Antioxidant therapy and neuroprotection in the newborn

Injury to the perinatal brain is a leading cause of childhood mortality and lifelong disability. Despite recent improvements in neonatal care, no effective treatment for perinatal brain lesions is available. The newborn, especially if preterm, is highly prone to oxidative stress (OS) and to the toxic effect of free radicals (FRs). At birth, the newborn is exposed to a relatively hyperoxic environment caused by an increased oxygen bioavailability with greatly enhanced generation of FRs. Additional sources (e.g., inflammation, hypoxia, ischemia, glutamate and free iron release) occur, magnifying OS. In the preterm baby, the perinatal transition is accompanied by the immaturity of the antioxidant systems and the reduced ability to induce efficient homeostatic mechanisms designed to control overproduction of cell-damaging FRs. Improved understanding of the pathophysiological mechanism involved in perinatal brain lesions helps to identify potential targets for neuroprotective interventions, and the knowledge of these mechanisms has enabled scientists to develop new therapeutic strategies that have confirmed their neuroprotective effects in animal studies.

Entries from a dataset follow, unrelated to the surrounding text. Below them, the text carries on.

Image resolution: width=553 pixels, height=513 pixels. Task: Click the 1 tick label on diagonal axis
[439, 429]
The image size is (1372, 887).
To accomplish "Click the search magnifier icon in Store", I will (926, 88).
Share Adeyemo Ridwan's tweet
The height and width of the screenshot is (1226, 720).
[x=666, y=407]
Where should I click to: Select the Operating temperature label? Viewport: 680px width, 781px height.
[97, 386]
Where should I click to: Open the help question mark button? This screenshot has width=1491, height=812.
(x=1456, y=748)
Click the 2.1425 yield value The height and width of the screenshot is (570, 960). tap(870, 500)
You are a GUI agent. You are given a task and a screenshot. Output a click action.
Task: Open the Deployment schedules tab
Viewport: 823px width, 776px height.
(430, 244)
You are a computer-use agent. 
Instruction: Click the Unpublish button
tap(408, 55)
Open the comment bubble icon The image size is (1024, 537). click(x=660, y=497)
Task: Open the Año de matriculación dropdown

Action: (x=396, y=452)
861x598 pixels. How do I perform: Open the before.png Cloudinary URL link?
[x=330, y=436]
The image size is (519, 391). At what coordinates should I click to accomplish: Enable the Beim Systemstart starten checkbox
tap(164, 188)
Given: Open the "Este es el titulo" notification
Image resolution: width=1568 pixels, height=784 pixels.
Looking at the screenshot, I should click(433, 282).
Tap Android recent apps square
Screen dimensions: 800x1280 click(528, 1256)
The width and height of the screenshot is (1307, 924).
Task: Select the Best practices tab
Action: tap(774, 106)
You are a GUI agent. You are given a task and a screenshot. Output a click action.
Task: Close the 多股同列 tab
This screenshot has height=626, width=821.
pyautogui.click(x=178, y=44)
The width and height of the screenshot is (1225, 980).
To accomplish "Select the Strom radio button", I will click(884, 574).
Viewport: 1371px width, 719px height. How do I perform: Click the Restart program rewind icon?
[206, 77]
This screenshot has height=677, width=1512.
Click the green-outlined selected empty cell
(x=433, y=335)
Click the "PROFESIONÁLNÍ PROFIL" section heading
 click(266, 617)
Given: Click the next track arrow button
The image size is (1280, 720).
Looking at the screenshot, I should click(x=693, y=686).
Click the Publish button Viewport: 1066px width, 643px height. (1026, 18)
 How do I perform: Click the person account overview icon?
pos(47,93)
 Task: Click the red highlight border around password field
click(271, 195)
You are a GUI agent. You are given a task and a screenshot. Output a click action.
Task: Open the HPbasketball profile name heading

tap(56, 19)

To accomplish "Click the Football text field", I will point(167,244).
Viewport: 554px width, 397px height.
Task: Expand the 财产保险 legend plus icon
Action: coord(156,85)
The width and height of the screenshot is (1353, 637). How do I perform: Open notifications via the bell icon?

Considering the growing role of OS in preterm newborn morbidity in respect to the higher risk of FR damage in these babies, erythropoietin, allopurinol, melatonin and hypothermia demonstrate great promise as potential neuroprotectans. This article provides an overview of the pathogenesis of FR-mediated diseases of the newborn and the antioxidant strategies now tested in order to reduce OS and its damaging effects.